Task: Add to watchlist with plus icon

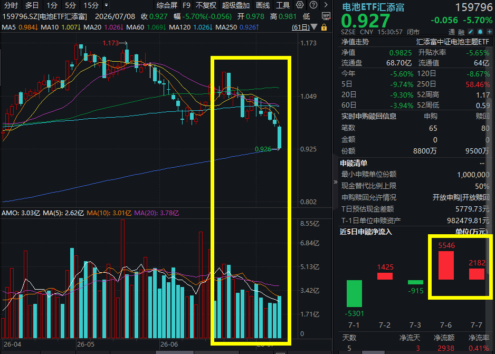Action: 489,32
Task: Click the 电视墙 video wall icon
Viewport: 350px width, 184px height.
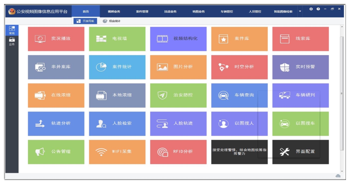Action: pos(101,39)
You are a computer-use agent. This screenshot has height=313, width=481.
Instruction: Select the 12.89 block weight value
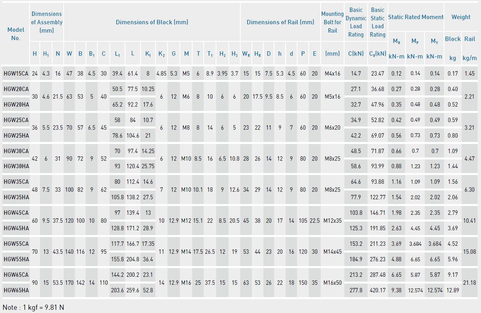[453, 290]
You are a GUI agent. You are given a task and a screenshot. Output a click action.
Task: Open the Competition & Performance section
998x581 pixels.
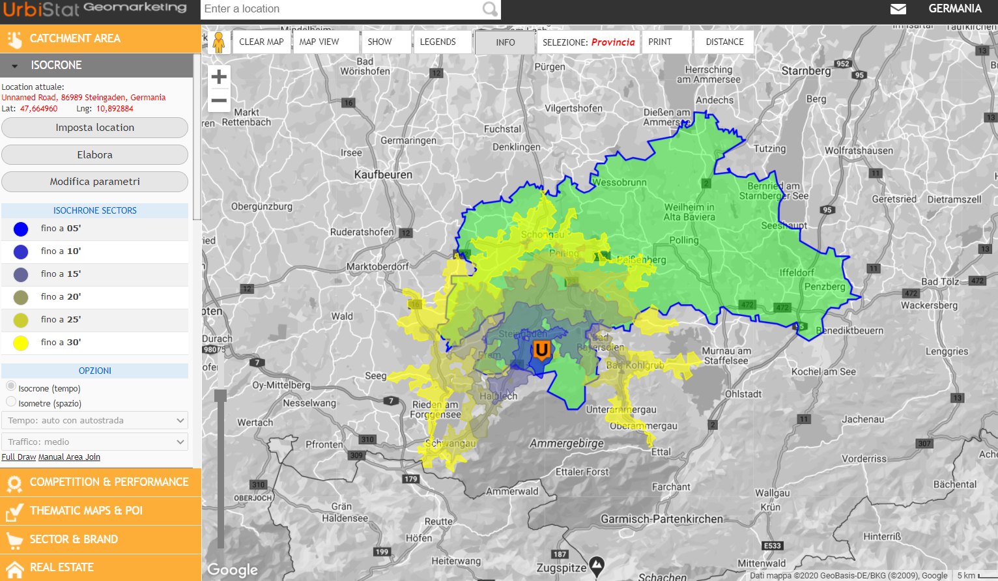[100, 483]
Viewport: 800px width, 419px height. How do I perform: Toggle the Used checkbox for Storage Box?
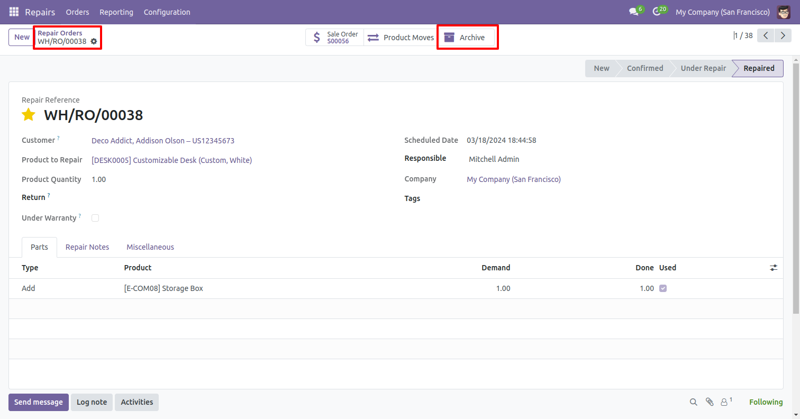663,288
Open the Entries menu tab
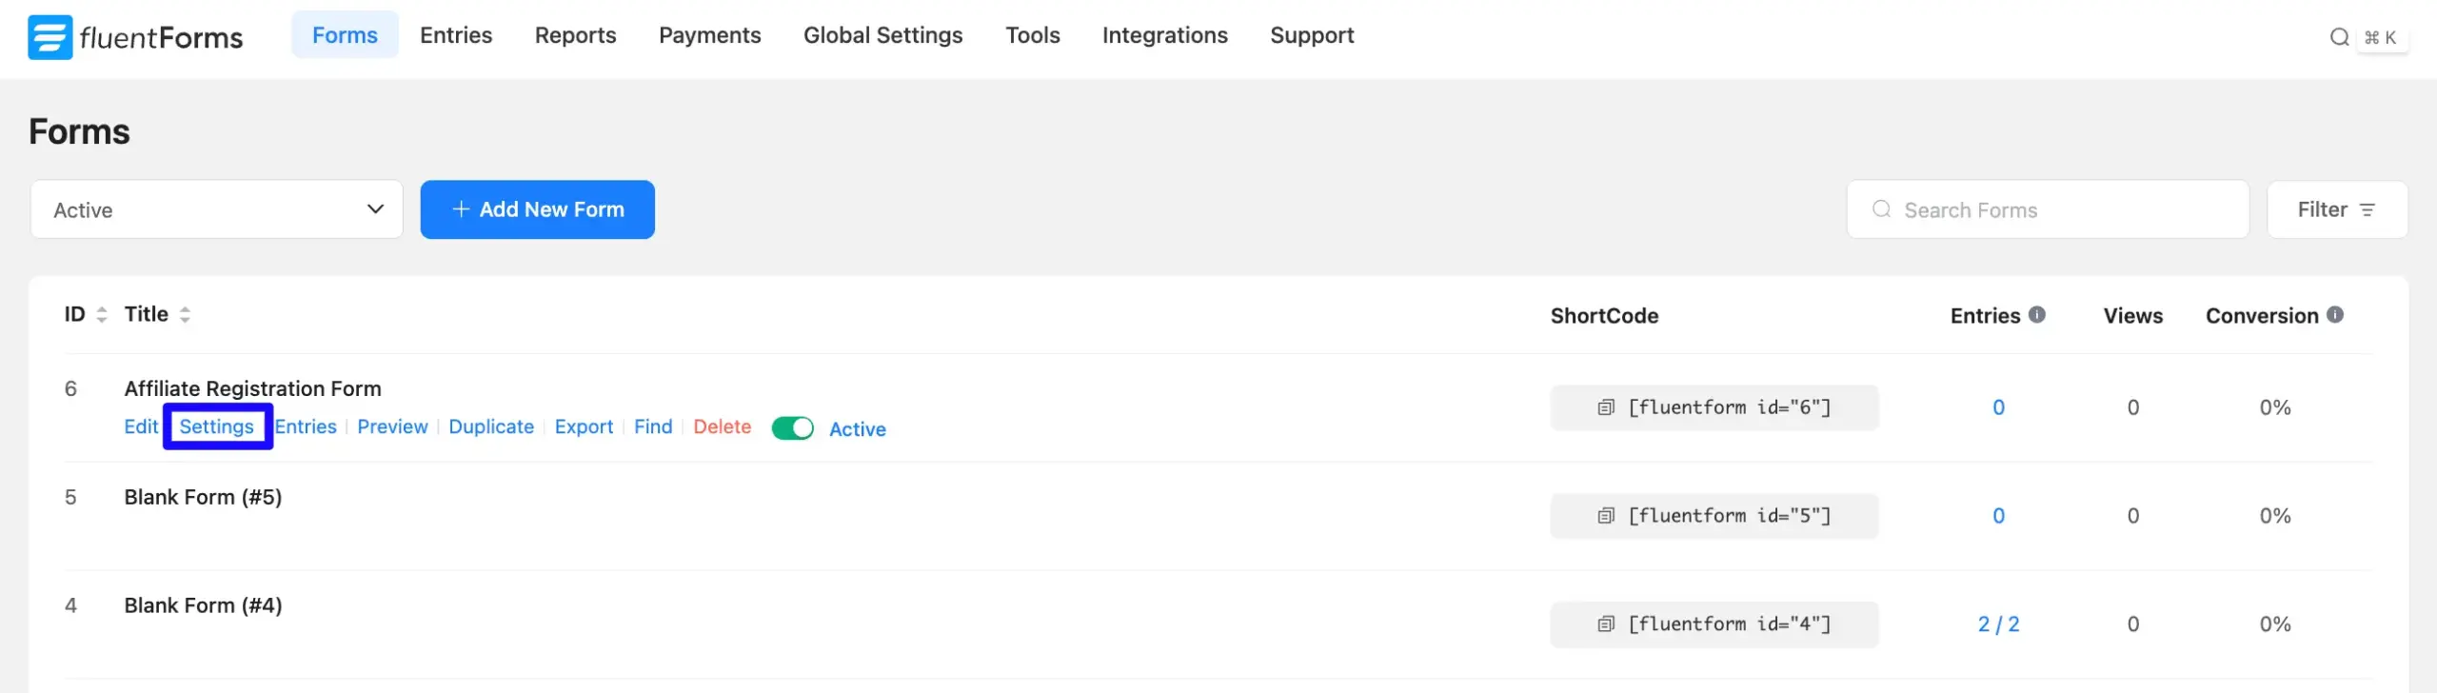2437x693 pixels. click(456, 35)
--
Task requirements
Give back exactly the lines from the one that contains "You are a GUI" to the final line of the data above, both included, with all pictures removed.

Output of the exercise
You are a GUI agent. You are given a task and a screenshot. Output a click action.
Task: Open the Competition & Performance section
998x581 pixels.
[100, 483]
Viewport: 800px width, 419px height. How do I perform: Toggle the Used checkbox for Storage Box?
663,288
Open the Entries menu tab
2437x693 pixels. click(456, 35)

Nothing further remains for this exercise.